=== Record excerpts ===
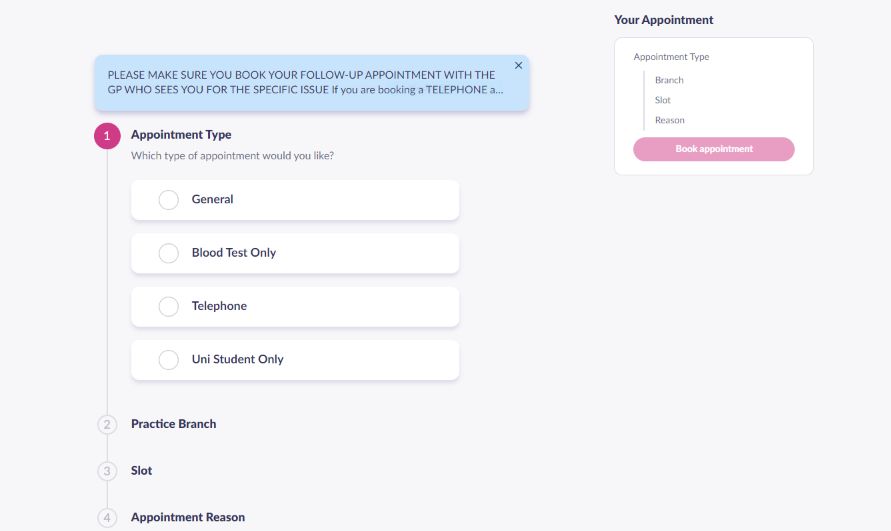The height and width of the screenshot is (531, 891).
Task: Expand the Appointment Reason step
Action: pyautogui.click(x=188, y=517)
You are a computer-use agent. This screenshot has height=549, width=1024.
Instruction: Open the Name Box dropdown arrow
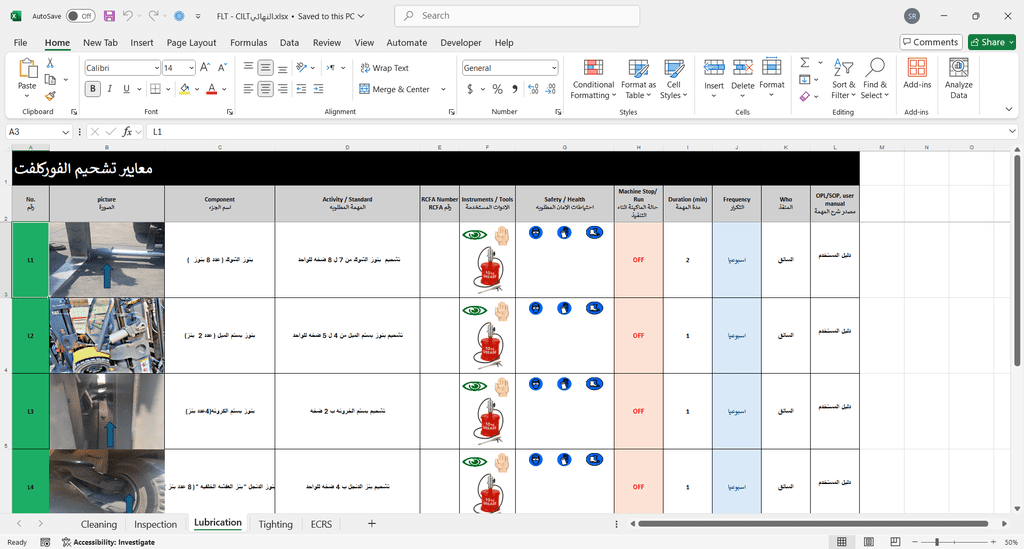(65, 132)
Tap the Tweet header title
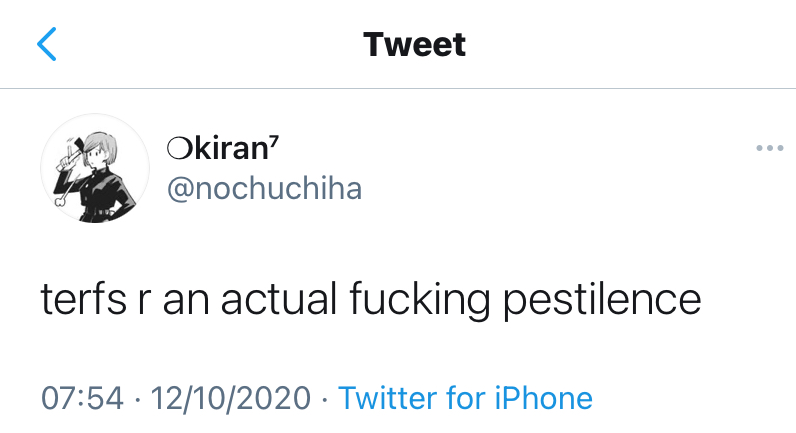 point(414,44)
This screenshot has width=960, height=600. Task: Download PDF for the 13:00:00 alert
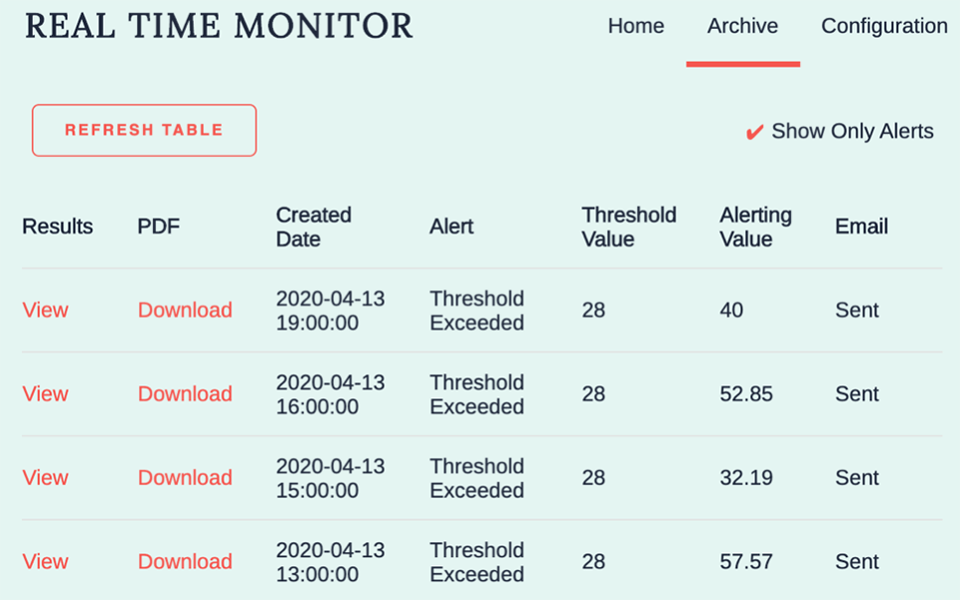185,561
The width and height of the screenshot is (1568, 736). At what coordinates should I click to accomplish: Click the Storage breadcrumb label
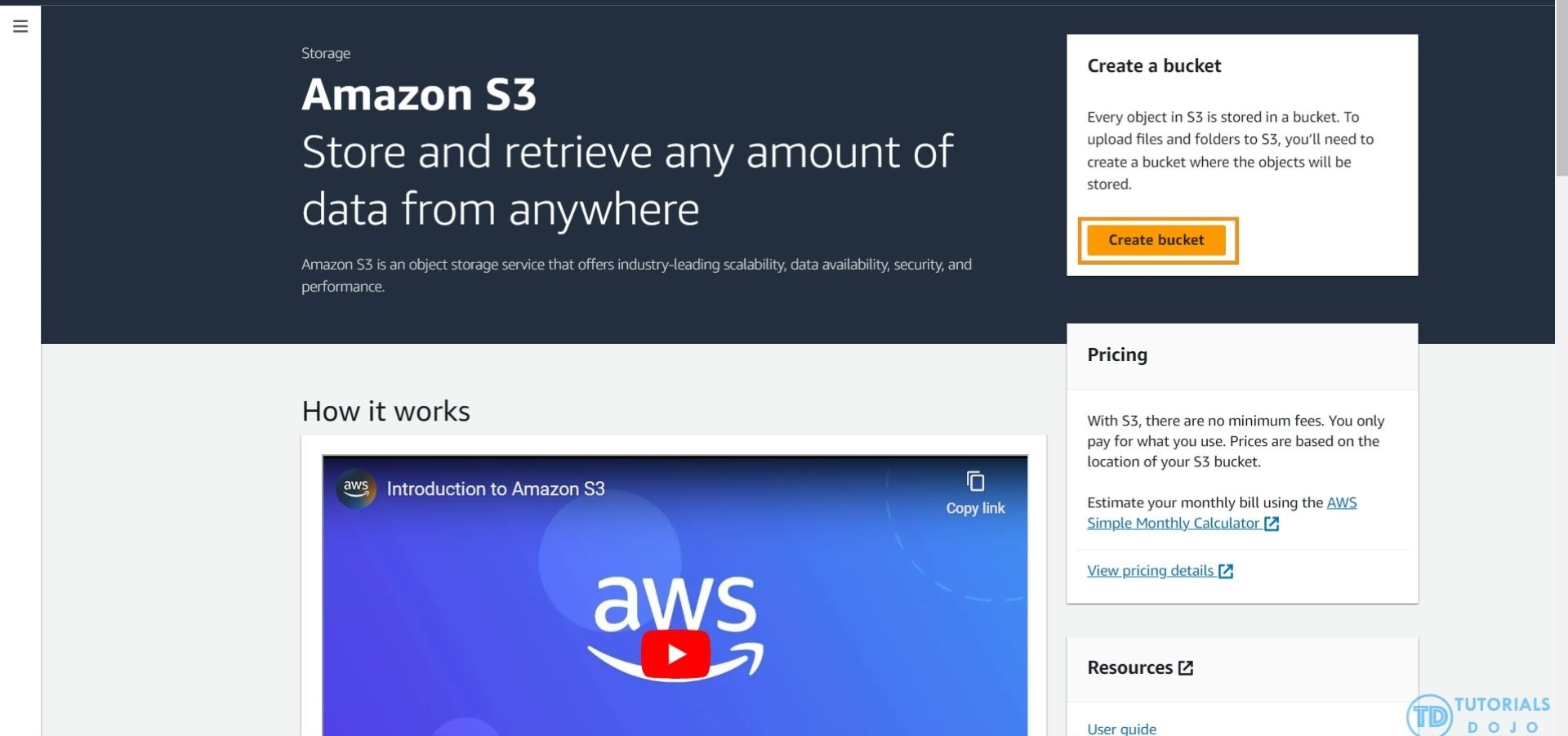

=== The problem ===
Copy out every line of the listing above verbatim, omitting the pictures.

=== Reply ===
The height and width of the screenshot is (531, 891).
Task: Expand the Appointment Reason step
Action: pyautogui.click(x=188, y=517)
You are a computer-use agent. This screenshot has height=549, width=1024.
Instruction: Open the Name Box dropdown arrow
(65, 132)
Tap the Tweet header title
 point(414,44)
This screenshot has width=960, height=600. Task: Download PDF for the 13:00:00 alert
185,561
The width and height of the screenshot is (1568, 736). At what coordinates should I click to accomplish: Click the Storage breadcrumb label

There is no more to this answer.